- Text section:
◇ ◇ ◇ ◇ ◇ ◇ ◇
Leader backs order in South Africa, vows to catch plotters
JOHANNESBURG (AP) — Standing before a looted mall and surrounded by soldiers, South African President Cyril Ramaphosa vowed Friday to restore order to the country after a week of violence set off by the imprisonment of former President Jacob Zuma.
Visiting the port city of Durban in hard-hit KwaZulu-Natal province, Zuma’s home area, Ramaphosa said the chaos and violence in which more than 200 people died had been “planned and coordinated” and that the instigators will be prosecuted.
“We have identified a good number of them and we will not allow anarchy and mayhem to just unfold in our country,” he said. One person has been arrested for instigating the violence and 11 others are under surveillance, officials said.
As army tanks rolled by the trashed Bridge City mall, Ramaphosa said the deployment of 25,000 troops would end the violence and rampant theft that have hit KwaZulu-Natal and Gauteng provinces.
South Africa’s unrest erupted after Zuma began serving a 15-month sentence for contempt of court for refusing to comply with a court order to testify at a state-backed inquiry investigating allegations of corruption while he was president from 2009 to 2018.
Protests quickly escalated into theft in township areas. In Durban, rioters attacked retail areas and industrial centers where they emptied warehouses and set them alight. The burned-out shells still smoldered Friday.
◇ ◇ ◇ ◇ ◇ ◇ ◇
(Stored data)

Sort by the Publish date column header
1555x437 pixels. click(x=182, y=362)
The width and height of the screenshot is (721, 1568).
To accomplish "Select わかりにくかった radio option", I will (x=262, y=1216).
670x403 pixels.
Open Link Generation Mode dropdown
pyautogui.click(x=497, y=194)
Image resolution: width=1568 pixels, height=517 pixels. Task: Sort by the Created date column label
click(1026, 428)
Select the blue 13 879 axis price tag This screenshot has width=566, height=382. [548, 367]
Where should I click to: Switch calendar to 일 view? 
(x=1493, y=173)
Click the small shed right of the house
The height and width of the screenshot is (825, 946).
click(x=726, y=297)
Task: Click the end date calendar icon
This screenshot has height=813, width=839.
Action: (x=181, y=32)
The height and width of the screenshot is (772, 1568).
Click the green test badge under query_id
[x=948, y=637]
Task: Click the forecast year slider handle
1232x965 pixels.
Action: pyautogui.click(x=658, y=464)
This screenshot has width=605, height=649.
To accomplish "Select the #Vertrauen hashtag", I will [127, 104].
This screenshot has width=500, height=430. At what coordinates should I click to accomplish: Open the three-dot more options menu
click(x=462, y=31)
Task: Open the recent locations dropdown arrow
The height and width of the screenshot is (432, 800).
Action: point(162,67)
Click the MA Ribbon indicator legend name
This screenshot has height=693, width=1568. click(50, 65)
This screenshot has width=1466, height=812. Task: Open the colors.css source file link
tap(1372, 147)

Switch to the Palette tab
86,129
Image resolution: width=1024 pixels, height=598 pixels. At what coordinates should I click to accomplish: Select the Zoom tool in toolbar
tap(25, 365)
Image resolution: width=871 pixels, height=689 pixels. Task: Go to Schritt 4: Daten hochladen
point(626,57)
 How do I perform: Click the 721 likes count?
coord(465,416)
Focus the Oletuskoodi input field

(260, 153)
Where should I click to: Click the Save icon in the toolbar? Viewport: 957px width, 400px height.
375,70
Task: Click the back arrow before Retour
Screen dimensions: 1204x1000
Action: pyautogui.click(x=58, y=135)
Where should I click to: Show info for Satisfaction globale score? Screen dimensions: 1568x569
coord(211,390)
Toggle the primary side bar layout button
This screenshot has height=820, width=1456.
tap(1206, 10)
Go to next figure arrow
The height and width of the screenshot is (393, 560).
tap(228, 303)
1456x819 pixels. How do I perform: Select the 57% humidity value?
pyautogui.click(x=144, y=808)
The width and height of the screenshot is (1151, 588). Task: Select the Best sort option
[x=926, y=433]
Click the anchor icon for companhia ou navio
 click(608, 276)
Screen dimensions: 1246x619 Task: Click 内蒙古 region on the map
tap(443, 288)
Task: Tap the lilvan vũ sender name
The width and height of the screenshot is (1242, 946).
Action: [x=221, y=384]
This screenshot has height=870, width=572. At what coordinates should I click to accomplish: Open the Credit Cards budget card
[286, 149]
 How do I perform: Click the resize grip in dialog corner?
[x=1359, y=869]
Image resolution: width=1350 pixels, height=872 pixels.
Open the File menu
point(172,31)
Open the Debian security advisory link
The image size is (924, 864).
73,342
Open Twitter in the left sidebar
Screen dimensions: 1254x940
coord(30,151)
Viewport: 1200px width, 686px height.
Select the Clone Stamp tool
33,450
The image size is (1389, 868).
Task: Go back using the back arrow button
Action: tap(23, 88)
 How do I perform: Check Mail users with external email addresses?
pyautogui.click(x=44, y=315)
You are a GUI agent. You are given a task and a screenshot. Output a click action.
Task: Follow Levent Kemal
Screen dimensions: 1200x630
◇ ◇ ◇ ◇ ◇ ◇ ◇
Write out the passage of the South Africa unrest article from "As army tanks" up to and including "2009 to 2018.".

- Exercise solution:
As army tanks rolled by the trashed Bridge City mall, Ramaphosa said the deployment of 25,000 troops would end the violence and rampant theft that have hit KwaZulu-Natal and Gauteng provinces.
South Africa’s unrest erupted after Zuma began serving a 15-month sentence for contempt of court for refusing to comply with a court order to testify at a state-backed inquiry investigating allegations of corruption while he was president from 2009 to 2018.